Enviada em 20/11/2020

O verbo cancelar, geralmente empregado para inviabilizar serviços e compras desde meados do século XXI, atualmente, tem sido associado à prática de “deletar” pessoas via internet. Apesar do movimento, em sua gênese, demonstrar o caráter ativo de grupos extremistas e preconceituosos, por outro lado, apresenta falhas. Nesse interim, cabe mencionar que, embora o verbo hoje represente novos significados, o ato de se “cancelar” alguém devido á forma de pensar, não é tão recente. Além disso, atitudes baseadas em repressão também impedem a “contra opinião”, fomentando a desumanização, principalmente nas redes sociais.

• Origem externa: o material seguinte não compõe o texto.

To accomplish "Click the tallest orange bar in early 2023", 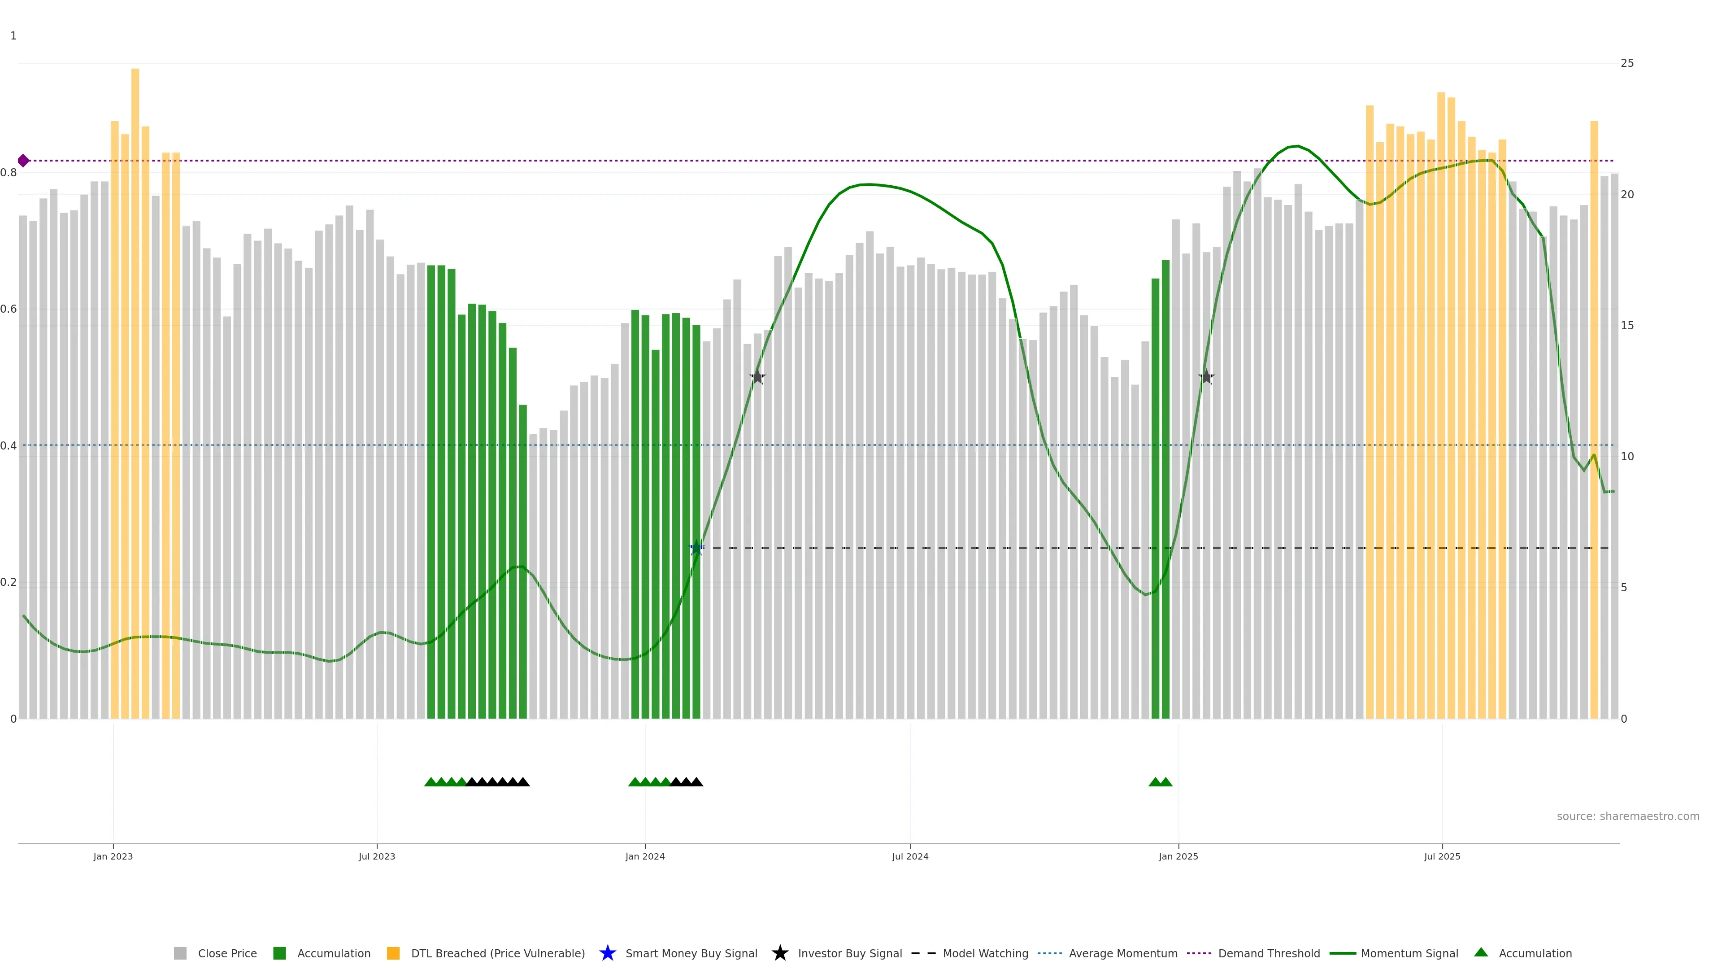I will pos(135,334).
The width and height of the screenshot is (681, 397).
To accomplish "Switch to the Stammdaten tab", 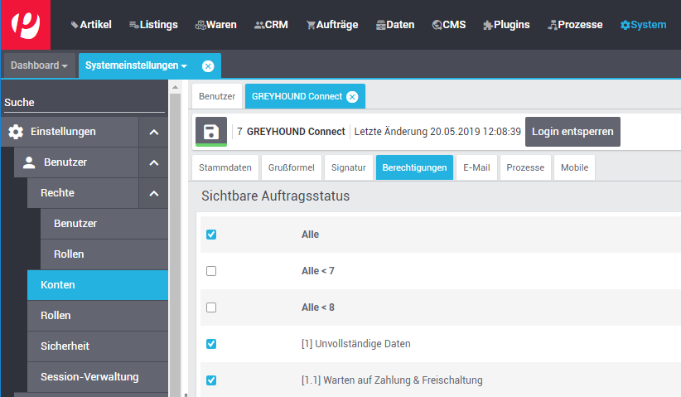I will click(x=225, y=167).
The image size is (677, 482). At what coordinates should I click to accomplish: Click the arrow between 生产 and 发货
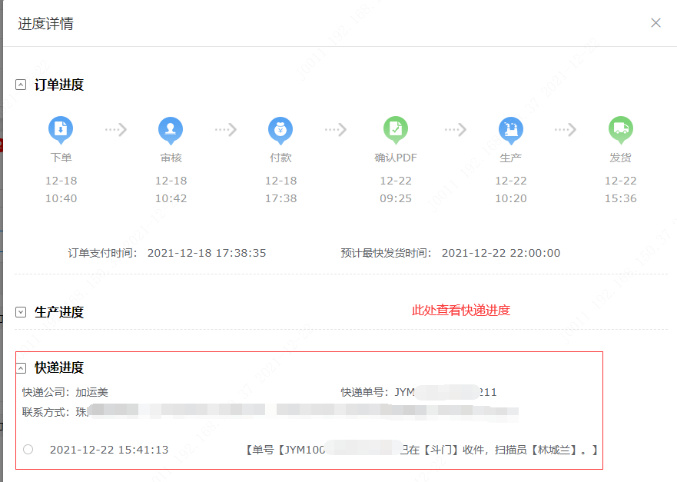(x=566, y=130)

A princípio, nota-se durante a construção social do indivíduo ao longo de décadas, a intolerância como sendo a principal característica quando a pauta é divergência de ideias. Nesse sentido, cita-se como exemplo, o filósofo ateniense Sócrates, que, embora hoje seja conhecido por ser o pai da filosofia, foi “cancelado” há cerca de 400 a.C. segundo as acusações de não reconhecer os deuses do Estado e corromper a juventude os incentivando a questionar preconceitos e induzi-los ao pensamento crítico. O fato do filósofo ter defendido seus ideais e mantido uma linha de raciocínio diferente dos de mais teve como consequência a sua morte.

Ainda assim, embora hoje a sociedade brasileira conte com o auxilio da Constituição Federal, a qual garante a todo cidadão o direito à liberdade de expressão, a segregação de indivíduos a partir de posicionamentos como ocorreu na Grécia, ainda é uma realidade no Brasil, tendo como principal meio para que isso ocorra, as redes sociais. Sobre essa questão, Umberto Eco, em “Apocalípticos e Integrados”, alertou que o avanço das tecnologias de comunicação poderia gerar um futuro catastrófico para as relações sociais, pautado no fim do debate e na ampliação da intolerância. Esse problema de negação pode ser percebido, ainda, na eliminação de pessoas no “paredão” do Big Brother Brasil, reality show que estimula a cultura do cancelamento, favorecendo a não aceitação das diferenças.

Por fim, tendo em vista a premissa de Immanuel Kant de que “O homem é aquilo que a educação faz dele”, cabe, então, ao Ministério da Educação, investir em palestras educativas desde o Ensino Fundamental I até o Ensino Médio, que tenham como objetivo demonstrar a importância de se respeitar a divergência de ideologias, independente de qual seja, para que em um futuro próximo o ato de se “cancelar” alguém, seja extinto. Além disso, é de suma importância que o Estado enxergue tal atitude como algo ilícito e invista em leis para que isso seja escasso das redes sociais. Essas ações conjugadas garantirão o respeito à liberdade de expressão, princípio fundamental dos Direitos Humanos.